- **TASK REQUIREMENTS**:
1. List the practices the first reply, above the line of dashes, recommends in the forum thread on project estimates.
2. Retype the part of the forum thread on project estimates starting at "Most people have" and ending at "is more important.".
3. Continue the forum thread on project estimates from the point where it stops.
++++ SUPPLIED PASSAGE
The best thing I could do is to double (sometimes triple) the original
estimated timelines.

Make separate milestones for QA and UAT rounds.

Breaking the project in very small but presentable milestones helps in keeping
non-technical clients updated and happy.

------
mindfulgeek
Estimates are notorious for all developers, not just new ones :)

Most people have a hard time realizing they are stressed out -- you are
suddenly completely freaking out! If you wait until there is a problem, you've
waited too long. Risk shows up way before it manifests.

Daily gut checks are an easy way to notice risk. Ask yourself "how is the
estimate aligning with the actual work left?"

Once you know there is misalignment, the most valuable way to discuss is
focusing on work left.

The most important thing to remember when you know you are stressed out is to
take a deep breath and relax. Understanding how you are evaluated for success
and primary business drivers will allow you to discuss risk and delays in a
language that can influences others and address what is more important.
++++++++
++++ DATASET RECORDS
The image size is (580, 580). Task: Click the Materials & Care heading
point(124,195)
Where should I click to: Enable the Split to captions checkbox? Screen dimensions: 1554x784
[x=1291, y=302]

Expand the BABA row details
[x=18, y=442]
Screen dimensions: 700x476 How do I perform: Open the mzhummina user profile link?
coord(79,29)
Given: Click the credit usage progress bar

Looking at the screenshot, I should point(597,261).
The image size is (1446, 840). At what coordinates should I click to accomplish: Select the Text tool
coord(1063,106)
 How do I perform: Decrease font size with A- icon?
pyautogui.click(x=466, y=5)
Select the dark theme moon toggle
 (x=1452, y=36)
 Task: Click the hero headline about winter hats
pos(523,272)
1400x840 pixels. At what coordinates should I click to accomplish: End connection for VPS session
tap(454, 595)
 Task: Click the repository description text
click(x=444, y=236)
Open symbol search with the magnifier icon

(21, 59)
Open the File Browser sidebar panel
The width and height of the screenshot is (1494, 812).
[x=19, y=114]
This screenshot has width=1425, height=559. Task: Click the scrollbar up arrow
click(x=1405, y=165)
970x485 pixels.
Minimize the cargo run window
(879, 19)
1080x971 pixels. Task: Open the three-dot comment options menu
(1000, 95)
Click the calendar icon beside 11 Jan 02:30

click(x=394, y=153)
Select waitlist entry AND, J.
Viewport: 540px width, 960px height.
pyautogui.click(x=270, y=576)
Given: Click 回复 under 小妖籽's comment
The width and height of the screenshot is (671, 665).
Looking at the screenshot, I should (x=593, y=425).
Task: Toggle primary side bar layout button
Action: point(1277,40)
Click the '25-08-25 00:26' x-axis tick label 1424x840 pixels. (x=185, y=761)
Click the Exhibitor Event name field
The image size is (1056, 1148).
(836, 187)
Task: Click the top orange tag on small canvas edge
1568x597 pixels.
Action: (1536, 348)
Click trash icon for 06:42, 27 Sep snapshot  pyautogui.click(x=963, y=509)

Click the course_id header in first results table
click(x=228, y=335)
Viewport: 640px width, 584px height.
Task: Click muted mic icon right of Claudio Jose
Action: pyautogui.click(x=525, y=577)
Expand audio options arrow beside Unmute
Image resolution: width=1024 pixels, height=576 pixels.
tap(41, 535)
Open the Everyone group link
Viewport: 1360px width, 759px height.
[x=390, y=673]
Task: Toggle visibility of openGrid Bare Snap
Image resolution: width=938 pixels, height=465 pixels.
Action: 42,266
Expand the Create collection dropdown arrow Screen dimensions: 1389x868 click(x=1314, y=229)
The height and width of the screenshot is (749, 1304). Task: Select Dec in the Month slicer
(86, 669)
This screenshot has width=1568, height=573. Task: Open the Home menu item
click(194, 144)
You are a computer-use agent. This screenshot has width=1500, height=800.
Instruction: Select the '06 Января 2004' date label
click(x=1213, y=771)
++++++++
- **ANSWERS**:
1.
- Double (sometimes triple) the original estimated timelines.
- Make separate milestones for QA and UAT rounds.
- Break the project into very small but presentable milestones.

2.
Most people have a hard time realizing they are stressed out -- you are
suddenly completely freaking out! If you wait until there is a problem, you've
waited too long. Risk shows up way before it manifests.

Daily gut checks are an easy way to notice risk. Ask yourself "how is the
estimate aligning with the actual work left?"

Once you know there is misalignment, the most valuable way to discuss is
focusing on work left.

The most important thing to remember when you know you are stressed out is to
take a deep breath and relax. Understanding how you are evaluated for success
and primary business drivers will allow you to discuss risk and delays in a
language that can influences others and address what is more important.

3.
Things that really help estimations: 1\. Thinking about work in relative
complexity rather than time allocations. More complex work increases time
exponentially. Unknowns are almost always filled with gotchas. Any work that
is more than a medium in complexity is best experimented on in spikes or
broken down into smaller pieces of value.

2\. Use your gut. It knows better than your head because these problems are
often too complicated and deep to really have any idea how long they are going
to take

3\. Firm up definition of "done." There is a lot of overhead beyond coding the
solution that makes something complete. Having a well known definition of done
that everyone agrees on will help consider all the things that are often
forgotten.

Go easy on yourself. Your estimates aren't wrong, they are off. You don't make
good money because you are solving easy problems with well known solutions.
You are creating simple solutions to complicated problems. Estimating anything
when its complicated is most often inaccurate...

When all else fails default to Uncle Bob's standard answer: 3 weeks :)

Good luck!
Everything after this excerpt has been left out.